Stored data entries
Segment Open

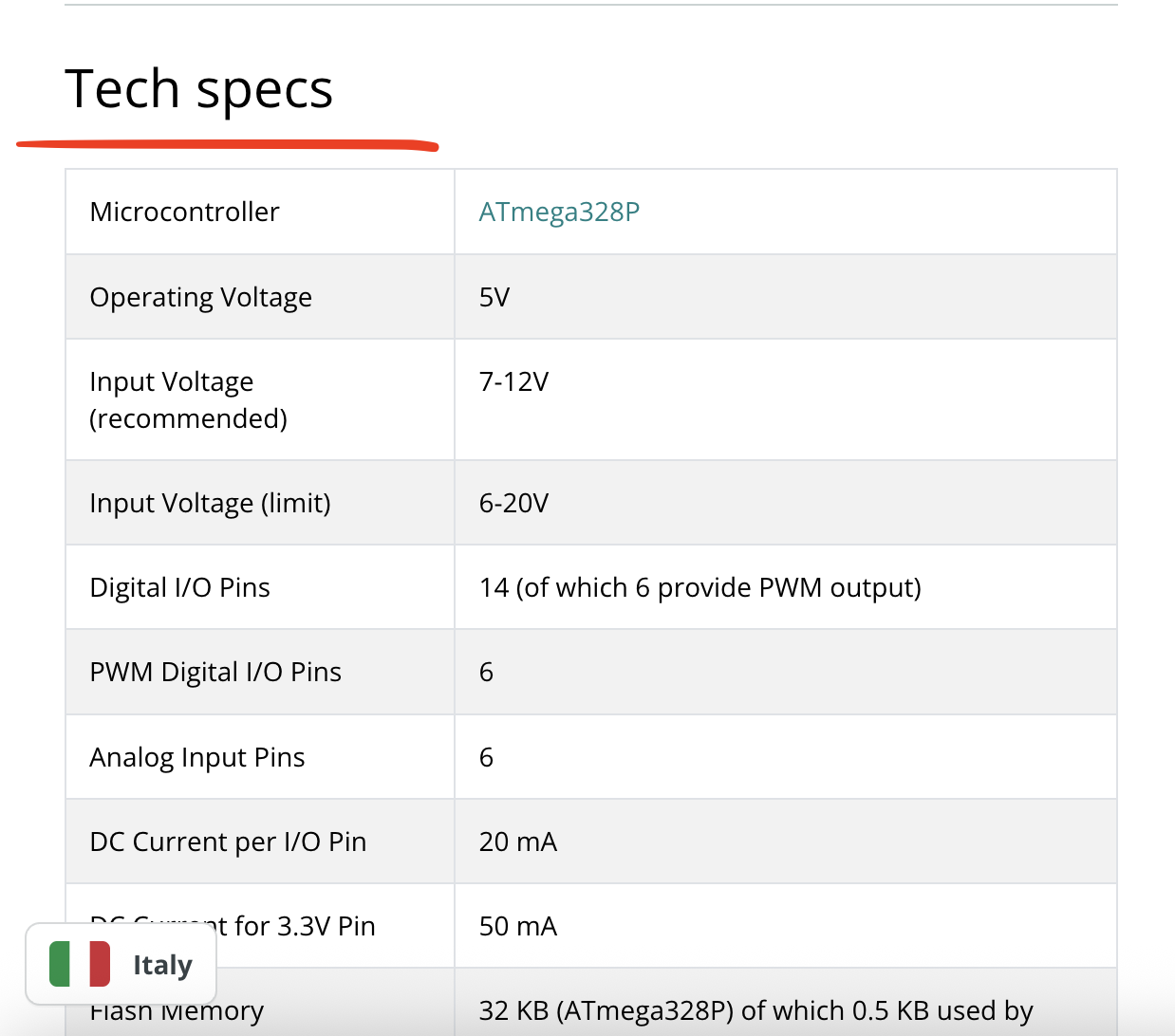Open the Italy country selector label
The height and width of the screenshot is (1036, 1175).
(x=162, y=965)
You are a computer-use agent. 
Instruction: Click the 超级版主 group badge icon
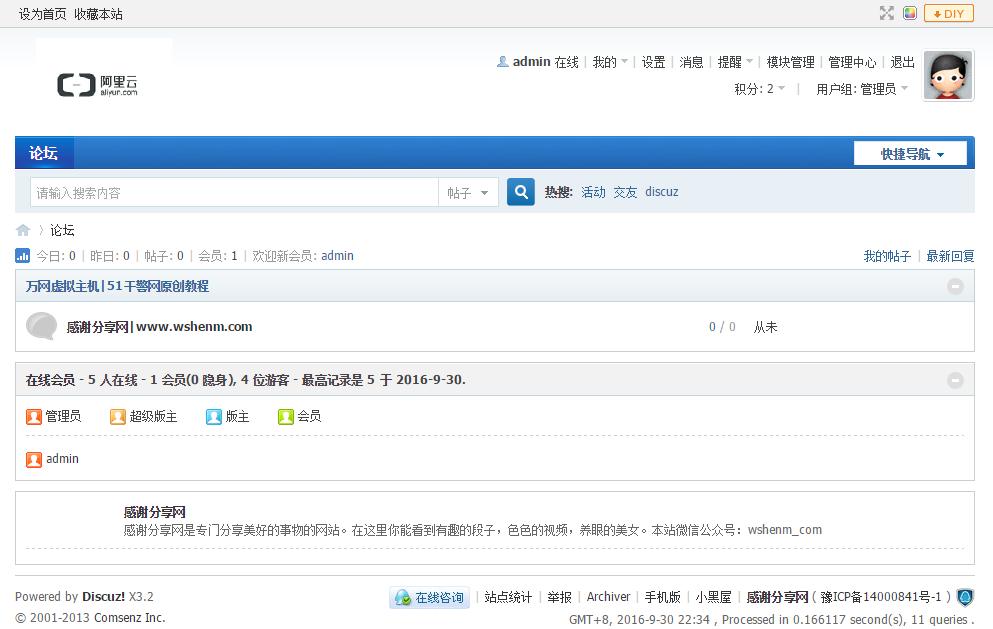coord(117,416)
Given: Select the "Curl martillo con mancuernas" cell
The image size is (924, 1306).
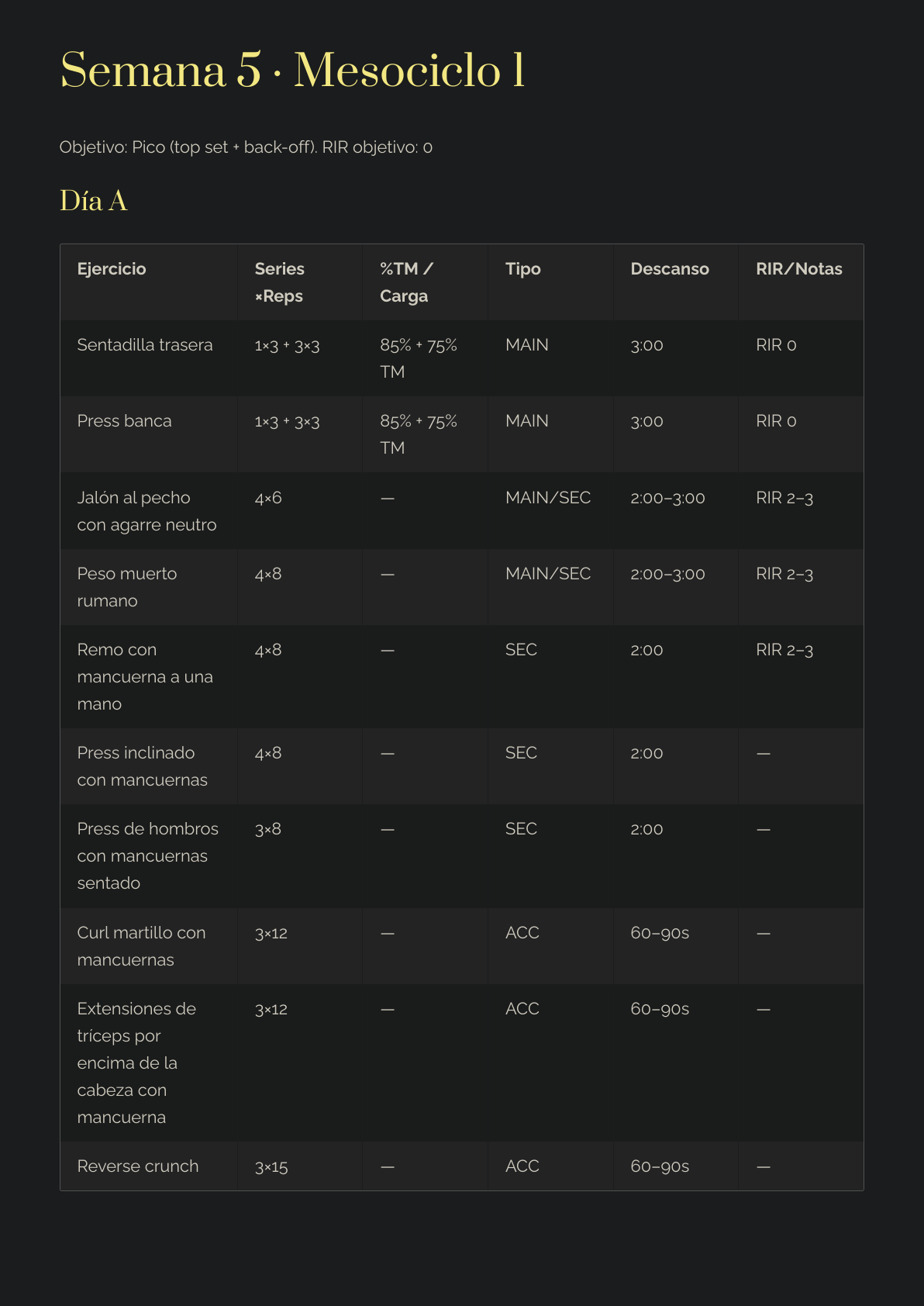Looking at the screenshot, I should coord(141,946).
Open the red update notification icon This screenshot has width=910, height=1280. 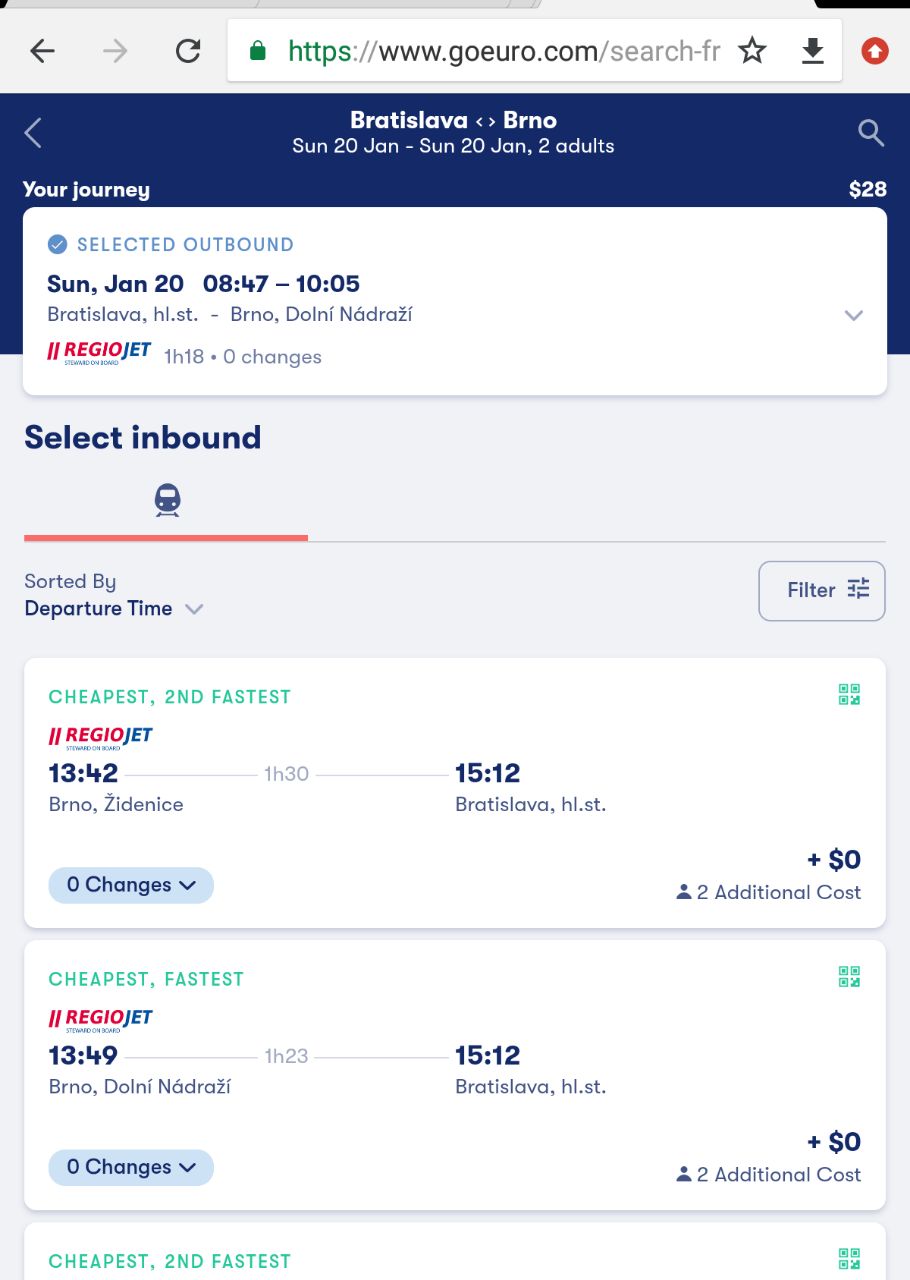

Segment Closed

• YOUR OBJECTIVE: Beginning with the line that contains "The image size is (924, 1306).", reproduce every line through the end of the records above exactly, leaving pictures out.

• THE ANSWER:
The image size is (924, 1306).
Looking at the screenshot, I should coord(141,946).
Open the red update notification icon This screenshot has width=910, height=1280. 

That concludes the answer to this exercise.